As a child, my mother chastised me often, telling me that I was just like my father, wings on my feet, stars in my eyes and dreams in my heart. “Star-gazers go nowhere,” she’d tell me. “Dreams are for sleeping. Hard work is the answer to everything.”
During other moments, when her softer side snuck out, she mesmerized me with stories of my Scottish great grand-father, a safe cracker by trade, roaming the country by stagecoach in the late 1800’s. He was born with “a special ear”, she said. He could open any safe by just listing to the lock click. Errant bankers called for his help from all over the country to open their accidentally locked safes. Ultimately, she would get to her favorite part of his story about him bringing home to New Jersey a Navajo Indian squaw, right off the reservation in Arizona, to take as his wife.
My mother’s stories took us to the Netherwoods, a tiny little forest in the” Queen City of Plainfield” New Jersey to my Irish great-grandmothers house, which sat right in the middle of the woods.. It was here that my mother heard the disgruntled old woman tell tales every morning of the mischievous, little green leprechauns that she had to chase back behind the ice-box with her broom before she could make breakfast. My mother laughed as she recalled her grand-mother doing an Irish jig around the kitchen as she cooked the food, happy with herself that she had conquered the “devilish little creatures” one more time.
She led us through the kitchens of “old country” Italy, where another round of relatives hailed from, describing how they taught her to “make the spaghetti you are going to eat tonight!”

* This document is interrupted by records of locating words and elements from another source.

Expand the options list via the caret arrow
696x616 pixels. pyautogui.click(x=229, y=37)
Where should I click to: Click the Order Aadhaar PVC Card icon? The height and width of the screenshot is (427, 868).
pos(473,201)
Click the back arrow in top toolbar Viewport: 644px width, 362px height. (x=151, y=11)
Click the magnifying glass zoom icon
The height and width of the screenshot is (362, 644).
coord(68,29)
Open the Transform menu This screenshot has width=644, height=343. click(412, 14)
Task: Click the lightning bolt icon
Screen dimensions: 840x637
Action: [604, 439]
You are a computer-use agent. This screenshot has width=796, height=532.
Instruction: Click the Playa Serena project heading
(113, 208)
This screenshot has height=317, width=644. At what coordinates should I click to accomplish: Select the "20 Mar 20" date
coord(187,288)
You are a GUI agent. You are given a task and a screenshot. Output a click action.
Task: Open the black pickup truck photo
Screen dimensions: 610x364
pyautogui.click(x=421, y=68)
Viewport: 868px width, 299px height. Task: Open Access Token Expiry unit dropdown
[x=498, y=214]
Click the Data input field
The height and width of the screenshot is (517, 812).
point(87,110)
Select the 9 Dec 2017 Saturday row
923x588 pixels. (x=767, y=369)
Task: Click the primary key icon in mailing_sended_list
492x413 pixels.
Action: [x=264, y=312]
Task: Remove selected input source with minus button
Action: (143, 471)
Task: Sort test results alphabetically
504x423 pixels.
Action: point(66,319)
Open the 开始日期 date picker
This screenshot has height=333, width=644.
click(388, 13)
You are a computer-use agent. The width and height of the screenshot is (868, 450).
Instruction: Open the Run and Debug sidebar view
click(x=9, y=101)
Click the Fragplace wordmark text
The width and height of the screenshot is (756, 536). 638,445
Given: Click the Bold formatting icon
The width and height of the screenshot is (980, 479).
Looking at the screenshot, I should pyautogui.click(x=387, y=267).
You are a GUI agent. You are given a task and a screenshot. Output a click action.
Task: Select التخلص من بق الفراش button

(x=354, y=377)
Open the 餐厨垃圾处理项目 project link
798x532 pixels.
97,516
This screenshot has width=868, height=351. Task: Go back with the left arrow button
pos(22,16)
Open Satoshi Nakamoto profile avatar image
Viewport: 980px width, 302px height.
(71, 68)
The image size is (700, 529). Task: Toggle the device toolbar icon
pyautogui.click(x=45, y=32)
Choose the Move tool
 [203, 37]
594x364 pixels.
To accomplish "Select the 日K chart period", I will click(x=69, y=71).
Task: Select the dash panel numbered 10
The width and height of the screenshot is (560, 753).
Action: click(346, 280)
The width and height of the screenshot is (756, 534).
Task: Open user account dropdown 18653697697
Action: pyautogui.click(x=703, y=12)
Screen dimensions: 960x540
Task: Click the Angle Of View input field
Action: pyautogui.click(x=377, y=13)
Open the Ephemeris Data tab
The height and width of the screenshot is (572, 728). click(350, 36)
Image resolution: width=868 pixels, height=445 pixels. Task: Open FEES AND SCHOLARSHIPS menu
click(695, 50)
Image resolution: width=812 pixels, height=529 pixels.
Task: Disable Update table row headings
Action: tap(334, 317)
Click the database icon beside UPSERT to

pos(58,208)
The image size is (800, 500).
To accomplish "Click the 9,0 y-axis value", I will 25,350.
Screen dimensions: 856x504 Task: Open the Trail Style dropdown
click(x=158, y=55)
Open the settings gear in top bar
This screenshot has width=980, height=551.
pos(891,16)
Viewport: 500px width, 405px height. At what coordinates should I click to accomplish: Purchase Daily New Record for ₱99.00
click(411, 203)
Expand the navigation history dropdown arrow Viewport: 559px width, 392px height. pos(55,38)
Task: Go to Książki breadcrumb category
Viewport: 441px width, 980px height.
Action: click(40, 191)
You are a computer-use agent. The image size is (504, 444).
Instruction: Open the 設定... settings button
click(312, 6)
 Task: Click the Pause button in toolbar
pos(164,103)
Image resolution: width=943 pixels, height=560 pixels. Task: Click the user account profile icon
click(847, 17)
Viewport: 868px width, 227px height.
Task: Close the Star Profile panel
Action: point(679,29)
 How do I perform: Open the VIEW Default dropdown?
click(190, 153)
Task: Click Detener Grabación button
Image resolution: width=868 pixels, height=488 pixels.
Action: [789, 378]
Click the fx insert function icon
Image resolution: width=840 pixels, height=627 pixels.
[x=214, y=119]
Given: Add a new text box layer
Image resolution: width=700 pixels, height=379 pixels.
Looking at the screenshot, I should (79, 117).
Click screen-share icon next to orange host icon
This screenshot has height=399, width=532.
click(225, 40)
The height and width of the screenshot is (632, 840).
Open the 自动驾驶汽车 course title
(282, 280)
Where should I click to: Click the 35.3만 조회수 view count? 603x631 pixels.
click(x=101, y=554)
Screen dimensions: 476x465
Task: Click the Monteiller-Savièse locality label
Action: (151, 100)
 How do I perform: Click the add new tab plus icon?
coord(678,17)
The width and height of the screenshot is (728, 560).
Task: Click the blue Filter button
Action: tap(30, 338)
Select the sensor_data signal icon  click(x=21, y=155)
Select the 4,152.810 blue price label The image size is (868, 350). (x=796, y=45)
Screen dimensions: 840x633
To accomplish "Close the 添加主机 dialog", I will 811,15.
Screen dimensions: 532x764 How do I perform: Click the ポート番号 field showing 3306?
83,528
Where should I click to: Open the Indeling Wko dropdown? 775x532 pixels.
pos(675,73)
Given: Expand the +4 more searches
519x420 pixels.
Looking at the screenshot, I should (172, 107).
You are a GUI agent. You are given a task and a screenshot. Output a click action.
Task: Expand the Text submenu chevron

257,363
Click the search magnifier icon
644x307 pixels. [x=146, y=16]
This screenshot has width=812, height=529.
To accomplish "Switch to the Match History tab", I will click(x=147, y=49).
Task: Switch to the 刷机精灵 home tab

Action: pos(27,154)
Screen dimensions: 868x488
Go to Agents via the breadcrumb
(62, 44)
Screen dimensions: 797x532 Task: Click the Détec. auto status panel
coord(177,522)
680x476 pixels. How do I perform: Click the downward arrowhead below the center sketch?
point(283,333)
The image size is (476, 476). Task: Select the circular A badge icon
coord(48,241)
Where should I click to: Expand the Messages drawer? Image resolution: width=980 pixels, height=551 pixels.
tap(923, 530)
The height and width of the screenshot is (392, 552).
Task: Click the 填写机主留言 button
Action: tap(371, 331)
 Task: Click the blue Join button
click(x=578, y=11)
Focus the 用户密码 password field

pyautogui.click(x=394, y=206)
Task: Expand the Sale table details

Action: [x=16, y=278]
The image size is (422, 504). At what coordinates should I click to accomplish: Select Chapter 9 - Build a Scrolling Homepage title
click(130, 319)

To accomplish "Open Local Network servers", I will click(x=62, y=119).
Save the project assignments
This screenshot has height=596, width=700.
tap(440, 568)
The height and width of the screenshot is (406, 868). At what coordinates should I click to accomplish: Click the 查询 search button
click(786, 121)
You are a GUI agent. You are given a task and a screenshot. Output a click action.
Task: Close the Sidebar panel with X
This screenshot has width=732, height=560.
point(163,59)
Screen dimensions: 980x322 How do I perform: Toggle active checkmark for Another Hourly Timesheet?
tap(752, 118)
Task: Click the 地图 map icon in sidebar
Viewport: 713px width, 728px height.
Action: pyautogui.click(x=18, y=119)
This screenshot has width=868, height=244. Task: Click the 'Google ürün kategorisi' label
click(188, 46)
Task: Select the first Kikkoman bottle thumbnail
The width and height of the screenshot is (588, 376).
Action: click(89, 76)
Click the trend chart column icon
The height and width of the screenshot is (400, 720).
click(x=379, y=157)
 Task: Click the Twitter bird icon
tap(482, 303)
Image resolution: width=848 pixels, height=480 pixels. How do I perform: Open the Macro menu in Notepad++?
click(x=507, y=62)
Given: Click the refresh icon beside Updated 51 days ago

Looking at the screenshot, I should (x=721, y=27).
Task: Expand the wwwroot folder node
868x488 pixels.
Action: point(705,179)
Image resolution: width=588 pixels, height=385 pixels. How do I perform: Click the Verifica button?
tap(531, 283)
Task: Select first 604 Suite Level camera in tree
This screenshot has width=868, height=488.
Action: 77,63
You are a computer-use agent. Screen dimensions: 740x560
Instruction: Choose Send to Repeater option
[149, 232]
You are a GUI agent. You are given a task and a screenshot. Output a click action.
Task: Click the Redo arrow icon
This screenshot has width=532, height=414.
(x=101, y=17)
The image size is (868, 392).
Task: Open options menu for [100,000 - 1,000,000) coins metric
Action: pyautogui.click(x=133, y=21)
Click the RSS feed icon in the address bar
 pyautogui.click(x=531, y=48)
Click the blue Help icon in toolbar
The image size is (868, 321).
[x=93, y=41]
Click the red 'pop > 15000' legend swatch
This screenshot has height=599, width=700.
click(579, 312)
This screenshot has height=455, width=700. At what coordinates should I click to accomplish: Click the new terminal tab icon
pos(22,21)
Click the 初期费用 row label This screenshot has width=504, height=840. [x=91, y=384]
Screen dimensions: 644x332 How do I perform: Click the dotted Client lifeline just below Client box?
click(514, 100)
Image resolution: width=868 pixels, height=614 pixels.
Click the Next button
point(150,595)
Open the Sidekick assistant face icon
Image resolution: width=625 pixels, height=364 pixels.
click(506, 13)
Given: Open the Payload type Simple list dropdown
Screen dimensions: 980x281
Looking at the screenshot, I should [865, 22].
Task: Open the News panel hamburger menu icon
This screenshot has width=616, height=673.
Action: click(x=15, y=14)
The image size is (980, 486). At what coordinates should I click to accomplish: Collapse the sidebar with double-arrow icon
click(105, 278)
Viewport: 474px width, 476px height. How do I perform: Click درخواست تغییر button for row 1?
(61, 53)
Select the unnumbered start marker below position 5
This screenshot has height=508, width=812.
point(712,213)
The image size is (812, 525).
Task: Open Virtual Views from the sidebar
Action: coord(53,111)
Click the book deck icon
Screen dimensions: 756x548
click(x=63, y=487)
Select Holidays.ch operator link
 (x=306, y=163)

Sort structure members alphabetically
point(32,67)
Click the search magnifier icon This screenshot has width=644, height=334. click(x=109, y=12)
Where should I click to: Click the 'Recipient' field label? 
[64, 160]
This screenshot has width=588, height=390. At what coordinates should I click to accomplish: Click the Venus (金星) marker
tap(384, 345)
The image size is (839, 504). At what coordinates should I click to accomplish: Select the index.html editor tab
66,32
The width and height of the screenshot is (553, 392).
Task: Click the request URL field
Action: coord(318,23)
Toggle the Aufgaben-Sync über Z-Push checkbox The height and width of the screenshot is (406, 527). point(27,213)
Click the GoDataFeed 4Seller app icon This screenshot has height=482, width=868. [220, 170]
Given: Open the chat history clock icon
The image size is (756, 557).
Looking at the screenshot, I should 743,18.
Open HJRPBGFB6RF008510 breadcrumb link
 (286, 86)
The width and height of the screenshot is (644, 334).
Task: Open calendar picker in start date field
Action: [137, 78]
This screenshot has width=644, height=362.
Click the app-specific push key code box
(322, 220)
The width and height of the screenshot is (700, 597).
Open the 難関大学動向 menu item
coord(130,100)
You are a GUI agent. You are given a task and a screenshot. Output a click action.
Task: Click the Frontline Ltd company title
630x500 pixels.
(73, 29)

When she was too busy “working hard” to tell us stories of our ancestors and their customs, our father would step in to fill the gap. He took us to places like the Marshall Islands in the South Pacific and Hawaii, which he hailed as the most beautiful place in the world. He took us to Helena, Montana, where horses roamed free and men wore cowboy hats. He told me of giant ships taking him and his Army buddies to foreign ports and the beautiful women he met. He taught me to play craps with dice against the kitchen sink when my mother wasn’t looking. The wings on my feet sprouted at a very young age.
My childhood and teenage years were peppered with people from all parts of the world, but the one with the most influence was a girl named Andre, from French Morocco. She was beautiful, she spoke four languages, French being number one and English her second and she introduced me to her family. I, at ten years old, spent every minute I could at her house, annoying I am sure, asking her parent’s questions about their life, their languages, why their cat spoke French and a million other curiosities I discovered about them. They only stayed in America a year, but my wings grew six inches.
As far as I can tell, there have been three phases to my life, my childhood, my adulthood, and finally, the third phase, my second childhood. This blog is about how I, and my wonderful husband, have figured out how to get the dreams back out of the hollows of our minds and make them come alive again.